• What is expected
The response should consist solely of the lines running from the line with "Where should I click to: Expand" to the end of the data, retyped exactly.

• Records to process
== Segment start ==

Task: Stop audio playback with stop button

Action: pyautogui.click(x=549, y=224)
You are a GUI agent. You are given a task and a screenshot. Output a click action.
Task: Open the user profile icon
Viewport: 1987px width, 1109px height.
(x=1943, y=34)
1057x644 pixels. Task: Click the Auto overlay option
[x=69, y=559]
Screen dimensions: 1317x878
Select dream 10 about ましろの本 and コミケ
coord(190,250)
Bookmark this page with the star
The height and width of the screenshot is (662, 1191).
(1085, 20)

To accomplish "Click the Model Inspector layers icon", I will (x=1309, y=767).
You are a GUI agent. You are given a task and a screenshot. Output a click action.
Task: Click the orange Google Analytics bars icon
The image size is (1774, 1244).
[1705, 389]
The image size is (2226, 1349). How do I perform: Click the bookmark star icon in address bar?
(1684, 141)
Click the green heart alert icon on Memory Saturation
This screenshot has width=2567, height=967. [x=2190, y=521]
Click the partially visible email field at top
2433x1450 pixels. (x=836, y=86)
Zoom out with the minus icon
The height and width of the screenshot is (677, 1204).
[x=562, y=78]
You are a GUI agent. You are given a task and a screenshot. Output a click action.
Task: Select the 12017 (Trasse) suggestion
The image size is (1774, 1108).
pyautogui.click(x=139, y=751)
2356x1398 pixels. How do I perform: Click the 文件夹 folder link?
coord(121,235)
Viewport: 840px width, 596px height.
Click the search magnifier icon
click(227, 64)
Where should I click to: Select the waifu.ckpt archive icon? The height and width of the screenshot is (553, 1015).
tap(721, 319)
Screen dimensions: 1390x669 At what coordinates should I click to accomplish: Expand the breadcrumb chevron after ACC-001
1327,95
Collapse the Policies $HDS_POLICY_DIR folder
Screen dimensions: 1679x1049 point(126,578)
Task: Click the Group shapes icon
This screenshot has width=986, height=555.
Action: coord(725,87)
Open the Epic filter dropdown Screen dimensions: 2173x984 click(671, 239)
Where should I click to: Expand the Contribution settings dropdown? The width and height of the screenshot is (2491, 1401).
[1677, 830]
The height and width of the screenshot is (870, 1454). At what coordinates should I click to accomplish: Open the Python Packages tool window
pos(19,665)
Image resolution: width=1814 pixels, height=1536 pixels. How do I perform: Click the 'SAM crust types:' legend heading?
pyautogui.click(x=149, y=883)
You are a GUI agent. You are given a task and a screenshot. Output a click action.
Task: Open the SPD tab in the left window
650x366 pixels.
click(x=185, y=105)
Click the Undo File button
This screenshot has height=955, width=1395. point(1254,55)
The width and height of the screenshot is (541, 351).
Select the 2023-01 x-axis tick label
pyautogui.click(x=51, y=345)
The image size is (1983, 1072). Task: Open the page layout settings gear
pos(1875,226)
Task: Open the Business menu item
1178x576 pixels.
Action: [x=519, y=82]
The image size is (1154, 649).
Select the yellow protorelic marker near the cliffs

== Segment end ==

• Exercise output
Where should I click to: Expand the Contribution settings dropdown? The width and height of the screenshot is (2491, 1401).
[1677, 830]
The height and width of the screenshot is (870, 1454). At what coordinates should I click to accomplish: Open the Python Packages tool window
pos(19,665)
Image resolution: width=1814 pixels, height=1536 pixels. How do I perform: Click the 'SAM crust types:' legend heading?
pyautogui.click(x=149, y=883)
You are a GUI agent. You are given a task and a screenshot. Output a click action.
Task: Open the SPD tab in the left window
650x366 pixels.
click(x=185, y=105)
Click the Undo File button
This screenshot has height=955, width=1395. point(1254,55)
The width and height of the screenshot is (541, 351).
Select the 2023-01 x-axis tick label
pyautogui.click(x=51, y=345)
The image size is (1983, 1072). Task: Open the page layout settings gear
pos(1875,226)
Task: Open the Business menu item
1178x576 pixels.
Action: [x=519, y=82]
The image size is (1154, 649).
Select the yellow protorelic marker near the cliffs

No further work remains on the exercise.